Being adopted by Clint Barton was a little like being beaten to death with a throw pillow.
“Go with it,” the Widow had said, “he’s missing Kate.”
Bucky had no idea who Kate was - although he knew, by now, that she was ‘perfect’ and 'smart’ and 'the actual Hawkeye’ - but he was questioning her judgement wherever she was. He wasn’t sure why someone would leave this.
Sleeping on Clint’s couch brought with it first dibs on the newspaper in the morning. Brought coffee, black as sin, in a star-covered mug that had showed up in Clint’s cupboard without a word. Brought a dog, heavy and happy and musty-smelling, weighing down his feet or his lap as he sat in the evenings, always obedient to where Clint told it to go.
“Hey Katie-Kate,” Clint told his phone, a little grin wrinkling the band aid on his cheek, “you are beautiful and perfect as ever and I love you,” and then he listened as Kate talked like the grin was his resting expression. Bucky tried not to let his look linger too long, but eventually he had to go take Lucky for a walk, just for the sake of plausible denial.
Clint brought him pierogi and beer and a pretty freakin’ stone he’d found when he took Lucky for walks. He bought some kinda kids’ de-tangling shampoo and left it conspicuously in the shower.
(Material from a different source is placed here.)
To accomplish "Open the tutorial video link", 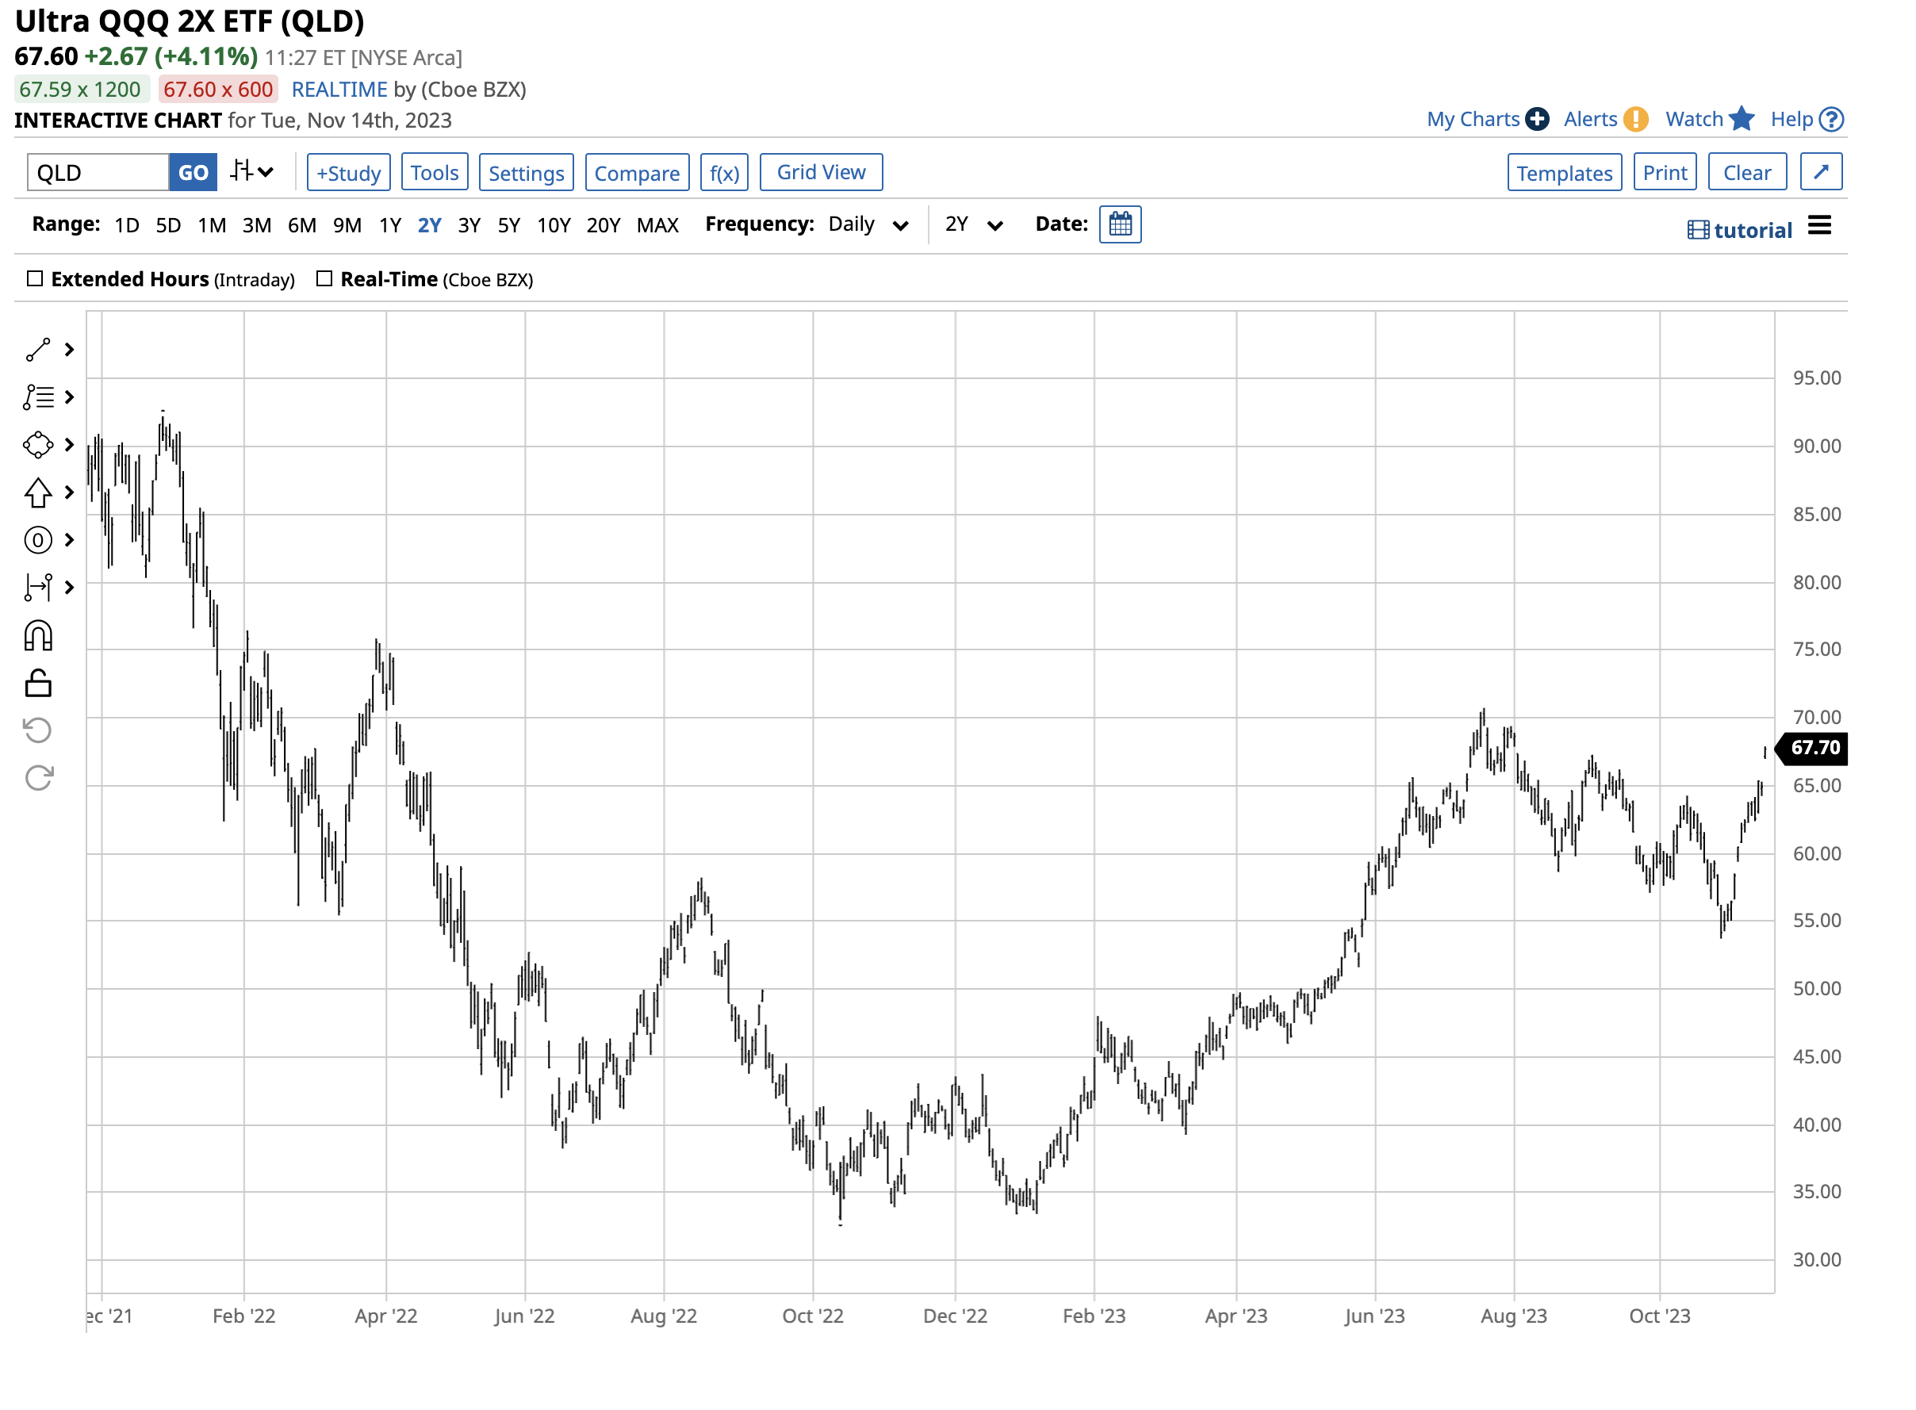I will pos(1751,229).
Clint lifted Bucky’s feet when he was sprawled out watching a movie on the couch, manoeuvred himself carefully under, put them on his lap, then started to idly massaging them as things exploded on screen.
he’s missing Kate Bucky told himself, determined, but the compliments were seriously the last straw.
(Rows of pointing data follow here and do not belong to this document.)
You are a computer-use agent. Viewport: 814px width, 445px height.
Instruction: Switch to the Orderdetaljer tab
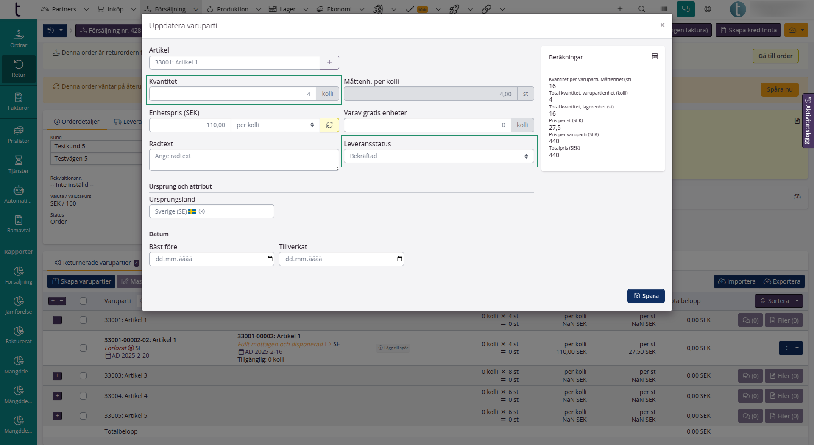(x=77, y=122)
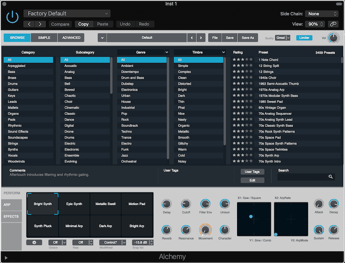
Task: Click the Cutoff knob
Action: (x=186, y=204)
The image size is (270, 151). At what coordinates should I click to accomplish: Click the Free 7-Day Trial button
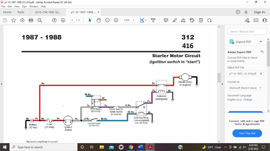coord(247,133)
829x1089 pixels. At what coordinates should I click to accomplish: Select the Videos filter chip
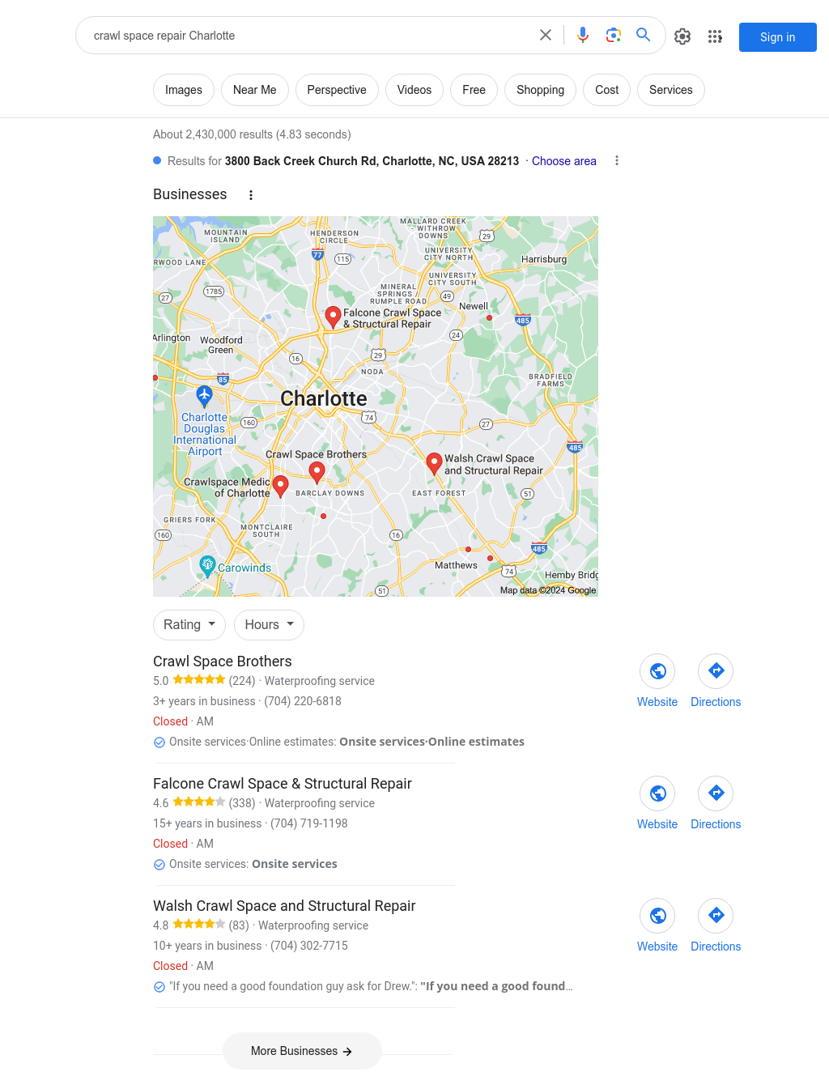(415, 90)
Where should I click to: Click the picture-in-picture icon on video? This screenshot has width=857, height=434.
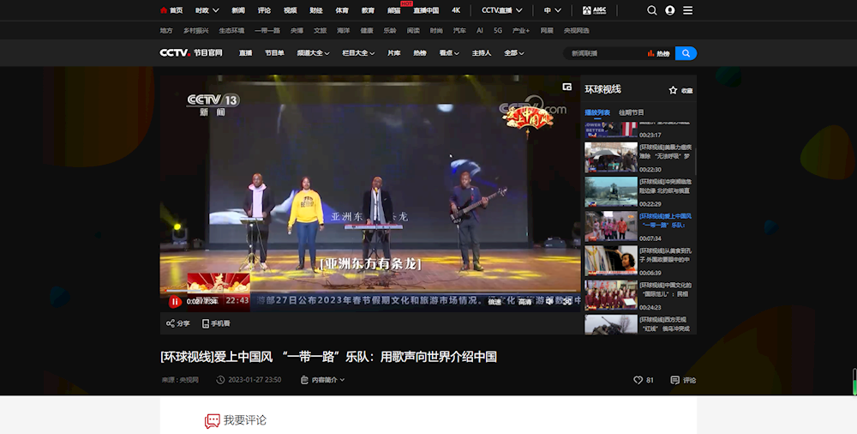[x=566, y=87]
“Such a nice young man,” Mrs Lei said, cornering Clint when he had the front door half open, “he helped me up with my groceries, so considerate!”
Bucky didn’t move from the couch; she’d already talked his ear off once today, and now he knew the names of all her grandchildren.
“Oh yeah,” Clint said, “Bucky’s basically perfection in human form,” all casual.
“And so handsome!” Mrs Lei added, and Clint laughed.
“Hot like the surface of the sun,” he agreed, tone matter of fact like it was the truth. “He should be in a gallery someplace.”
“You hold onto this one,” she told him, and when Clint walked through the door his cheeks were still pink.
“I’m not Kate,” Bucky said, and Clint whirled around and grabbed at his chest like a startled maiden aunt, which in other circumstances would be hilarious.
“This is true,” Clint said, once he’d recovered. “You’re Bucky. You remember, we’ve been over this.”
Bucky pushed himself to his feet, paced away from Clint and back towards him, one hand pushed into his hair.
“I’m not your girlfriend, Clint,” he ground out. “You can’t say things like - ”
Clint’s face was screwed up into an expression of blended disgust and horror.
“Kate is a shining perfect girl child who could kick my ass six ways to Sunday and also legitimately be my daughter,” Clint said. “Why the hell would I be dating her?”
“But -” Bucky said. “Natasha said you were missing her, that that was why you were being so nice to -”
Clint turned to start unpacking his groceries, tossing a bag of spinach - which he hated - towards the refrigerator.
“You,” Clint said after a second, “could also kick my ass six ways to Sunday. Plus the whole hot as hell, stubbed perfection, heart of gold thing. Why the hell would you be dating me?”
Bucky took the packet of noodles out of Clint’s hand and tossed them onto the counter behind him. Stepping in close and watching the blue of Clint’s eyes darken was the best kind of ego trip.
“Pretty much because you’re beautiful and perfect,” Bucky said, thoughtful, and ducked in to press his mouth to Clint’s while his eyes were still startled and wide.